Sarah and I recently returned from a family vacation in a suburb of Tsfat. At least that’s the way we thought of our three nights at a villa in Israel’s North.
But we hadn’t taken into account today’s work culture. The marvels of 2022 work culture mean that what is to you a vacation villa may be for your children a remote office with an outdoor hot tub.
It took Sarah and me a while to catch on to the new reality, though the signs were already there even before we left our home in Ra’anana (in July, we moved there from neighboring Herzliya). We had thought to go up North first thing on the morning of our first day (Sunday) and to take our toddler grandson Noam up with us.
Noam’s parents, my son Nathan and his wife Avia, however, had other plans for that morning: they would work from their home in Herzliya (they are both in high-tech) while we babysat not just Noam but his infant brother, Lavi. And so instead of beating the traffic and enjoying a vacation day, we left in the afternoon, and a trip of two-and-a-half hours took close to double that.

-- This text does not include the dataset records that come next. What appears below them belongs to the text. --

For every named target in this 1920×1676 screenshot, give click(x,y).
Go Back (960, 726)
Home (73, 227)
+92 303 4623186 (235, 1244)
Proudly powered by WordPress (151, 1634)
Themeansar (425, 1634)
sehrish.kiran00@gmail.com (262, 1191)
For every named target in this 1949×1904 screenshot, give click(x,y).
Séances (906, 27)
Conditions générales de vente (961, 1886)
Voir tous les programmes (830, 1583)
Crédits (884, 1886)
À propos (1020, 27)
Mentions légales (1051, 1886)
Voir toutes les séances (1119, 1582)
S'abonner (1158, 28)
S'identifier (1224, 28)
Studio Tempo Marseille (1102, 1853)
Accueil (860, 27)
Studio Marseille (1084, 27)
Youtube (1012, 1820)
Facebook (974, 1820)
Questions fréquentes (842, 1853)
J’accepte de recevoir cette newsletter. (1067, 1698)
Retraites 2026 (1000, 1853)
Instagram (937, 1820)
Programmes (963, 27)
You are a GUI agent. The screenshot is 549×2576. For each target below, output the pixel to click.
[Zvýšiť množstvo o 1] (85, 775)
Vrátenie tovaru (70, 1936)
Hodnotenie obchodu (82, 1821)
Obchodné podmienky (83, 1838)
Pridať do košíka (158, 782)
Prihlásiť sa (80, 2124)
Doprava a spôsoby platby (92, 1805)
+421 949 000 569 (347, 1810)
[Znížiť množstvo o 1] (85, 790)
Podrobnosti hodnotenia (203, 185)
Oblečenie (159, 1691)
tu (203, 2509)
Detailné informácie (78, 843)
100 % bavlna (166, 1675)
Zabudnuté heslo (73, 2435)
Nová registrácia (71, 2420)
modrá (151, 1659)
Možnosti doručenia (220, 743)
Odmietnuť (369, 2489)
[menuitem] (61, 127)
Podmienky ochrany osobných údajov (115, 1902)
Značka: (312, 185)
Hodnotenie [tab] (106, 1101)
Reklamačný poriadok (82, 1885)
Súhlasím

My daughter Ruthie and her husband Nofar, who also both work for high-tech companies (she as an in-house lawyer), each worked a full day (from their home in Tel Aviv) that Sunday before coming up to the villa. On Monday, they both went to a co-working space called Klika in Hatzor HaGlilit, a small Upper Galilee town.
Nathan and Avia worked from the villa, each taking turns with Lavi, and Sarah and I took Noam on a hike outside Rosh Pina featuring several ma’ayanot (fresh-water springs). We went with our son Elie, his wife Hadar, and their two small children. Elie and Hadar were on vacation (they are both in education), though Elie used much of his free time in the villa to prep for the school-year ahead.
When we returned from the hike mid-afternoon, there was definitely tension in the air between Nathan and Avia. Normally on work days, Lavi is with a caregiver, but now with Lavi under foot, each of them, it seemed, had been trying to convince the other why their work should be prioritized.
Ruthie had said that she would be taking off on Tuesday to be with us (Nofar would not be with the family, as he had military reserves duty—not every challenge for an Israeli family vacation is new!). On Tuesday morning, however, Ruthie told us that she would be taking her own car on our outing to the Jordan River. When I asked her why we needed a third car when there were enough places for our group with just two cars, Ruthie caused me to understand (quite forcefully in fact) that there is a difference between taking time off and taking a whole day of vacation: Ruthie would be going back to the villa mid-day to put in a few hours of work.
Conclusions: Because of their ability to work remotely, your adult children will NOT assume that just because they have accepted your invitation to stay at a vacation place they need to be on vacation. If you take a hardline position, your children may call your bluff and say: no thank you. Hopefully, your children will not force you into a minimalist position and will understand that if they agree to come with you, they have to spend a decent amount of quality time with you.
Needless to say, the more that grandchildren figure into the picture, the stronger will be the hand of your children. So best of luck to you on your intergenerational negotiations and management of expectations as you plan for your next family vacation/remote-work venue.
TEDDY WEINBERGER is a contributing writer to Jlife magazine. He made aliyah with his family in 1997 from Miami, where he was an assistant professor of religious studies. Teddy and his wife, Sarah Jane Ross, have five children.